I’m interested in how this treaded practice could be linked to a biography. It doesn’t make sense with the other work that I’m doing. There are several artists inhabiting the same biological person. One of the artists wants to be a careless/carefree bro that produces desireable objects for fairs. Some of the other artists would oppose. I toggle between several playing styles. Sometimes I’m a moralist. Then I drop my Samsung Galaxy S4 into a toilet at the club and wish I had more resources and more fun.
Lately I’ve been trying to judge less and observe more. In the best cases making is a form of observation. Making the Nu Paintings feels very internal, it’s close to me. I was bed-ridden when I started. I was afraid of death and craved gloss and color. Screen-glow at 4 am.
From the outside the paintings look like a calculated move, an unthinking and unfeeling one. How to match the internal to the external? How to be genuine and to also be understood as that? It feels good to be late to the game and to be a plagiarist. It feels good when people come to a show and express disappointment, if only in body language. They expected more of me. In their minds I had potential.
There are three blocks of ice cream in the vitrine. Synthetic dreadlocks in bright colors support the melting blobs. This matches the viewers’ sense of deflation. I feel free, the radar is off me again. I’m not a critical thinker. I’m not a “good artist”.
I started writing about how I want to explore physical materials colliding with the virtual, what happens to a file when it’s printed and exhibited in the gallery space, but I’m not actually interested in that at all, not in those bla bla bla terms. I want to make objects that are compelling. It hardly matters how I get there. I want things that have aura, prints that are beings. I want to: Get money / fuck bitches.

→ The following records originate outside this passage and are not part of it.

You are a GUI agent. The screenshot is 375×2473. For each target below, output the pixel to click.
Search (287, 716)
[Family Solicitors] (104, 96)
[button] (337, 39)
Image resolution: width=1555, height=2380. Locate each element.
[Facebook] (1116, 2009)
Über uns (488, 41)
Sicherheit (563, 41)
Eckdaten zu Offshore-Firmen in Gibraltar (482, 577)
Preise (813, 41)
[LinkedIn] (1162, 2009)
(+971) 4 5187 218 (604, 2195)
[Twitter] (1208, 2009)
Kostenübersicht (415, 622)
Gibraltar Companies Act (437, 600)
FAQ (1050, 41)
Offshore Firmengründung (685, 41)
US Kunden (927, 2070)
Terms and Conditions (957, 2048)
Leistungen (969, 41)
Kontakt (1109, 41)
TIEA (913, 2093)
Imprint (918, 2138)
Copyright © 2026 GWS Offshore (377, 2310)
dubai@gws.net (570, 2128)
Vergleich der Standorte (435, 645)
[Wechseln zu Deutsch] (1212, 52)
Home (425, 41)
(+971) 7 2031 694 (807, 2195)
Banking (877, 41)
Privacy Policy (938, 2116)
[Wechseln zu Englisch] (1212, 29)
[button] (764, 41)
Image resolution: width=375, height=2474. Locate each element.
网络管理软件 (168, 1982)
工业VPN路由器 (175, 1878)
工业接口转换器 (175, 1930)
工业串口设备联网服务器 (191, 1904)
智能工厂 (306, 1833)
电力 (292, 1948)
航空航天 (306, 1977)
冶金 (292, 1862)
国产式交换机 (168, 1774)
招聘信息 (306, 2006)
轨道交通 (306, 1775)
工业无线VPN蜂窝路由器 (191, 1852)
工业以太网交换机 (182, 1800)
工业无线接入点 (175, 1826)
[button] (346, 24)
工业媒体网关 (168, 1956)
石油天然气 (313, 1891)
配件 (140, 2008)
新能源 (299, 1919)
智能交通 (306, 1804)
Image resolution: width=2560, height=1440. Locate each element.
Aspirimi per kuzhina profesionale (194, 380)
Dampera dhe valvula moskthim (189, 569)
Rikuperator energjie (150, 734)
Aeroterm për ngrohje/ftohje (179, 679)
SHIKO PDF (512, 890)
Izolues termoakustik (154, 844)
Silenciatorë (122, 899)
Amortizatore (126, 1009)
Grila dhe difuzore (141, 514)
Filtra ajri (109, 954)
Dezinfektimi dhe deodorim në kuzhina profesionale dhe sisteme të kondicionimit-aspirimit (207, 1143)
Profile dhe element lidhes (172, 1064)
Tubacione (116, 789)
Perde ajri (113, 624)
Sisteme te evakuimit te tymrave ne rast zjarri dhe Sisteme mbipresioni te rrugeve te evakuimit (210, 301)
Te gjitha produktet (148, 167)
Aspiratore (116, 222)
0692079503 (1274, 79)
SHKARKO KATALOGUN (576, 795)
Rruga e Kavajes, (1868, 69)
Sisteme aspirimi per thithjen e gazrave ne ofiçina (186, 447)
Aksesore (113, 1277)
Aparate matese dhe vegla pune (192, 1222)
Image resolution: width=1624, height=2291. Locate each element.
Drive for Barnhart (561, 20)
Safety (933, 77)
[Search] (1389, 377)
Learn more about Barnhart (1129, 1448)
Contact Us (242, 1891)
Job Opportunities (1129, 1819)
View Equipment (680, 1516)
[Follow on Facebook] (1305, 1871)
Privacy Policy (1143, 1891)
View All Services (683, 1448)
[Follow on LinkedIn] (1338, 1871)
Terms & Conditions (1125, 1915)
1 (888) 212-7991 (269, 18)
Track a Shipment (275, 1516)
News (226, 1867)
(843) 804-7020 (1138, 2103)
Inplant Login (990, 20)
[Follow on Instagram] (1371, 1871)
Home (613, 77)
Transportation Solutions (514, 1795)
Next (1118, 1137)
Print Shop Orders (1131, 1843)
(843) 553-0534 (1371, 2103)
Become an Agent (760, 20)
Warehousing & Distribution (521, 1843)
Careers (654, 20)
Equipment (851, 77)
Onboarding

Post Internet (or whatever the label would be) is not interesting on a conceptual level. Documents being manipulated and distributed, circulation is hardly a concept, to point that out is not new. What’s interesting is the shady, flimsy part: visual tropes that travel as memes. The mimicry, the ripping off, the style, in the knowing-who-you-are-and-not-giving-a-damn sense. Or maybe it’s not-knowing-who-you-are-and-being-desperate-to-please, that’s interesting too. It’s about data organized in a satisfying manner. I think Beckett said something about beauty being all in the form, probably a lot of people said that. Things that look good are good. All images have the same value.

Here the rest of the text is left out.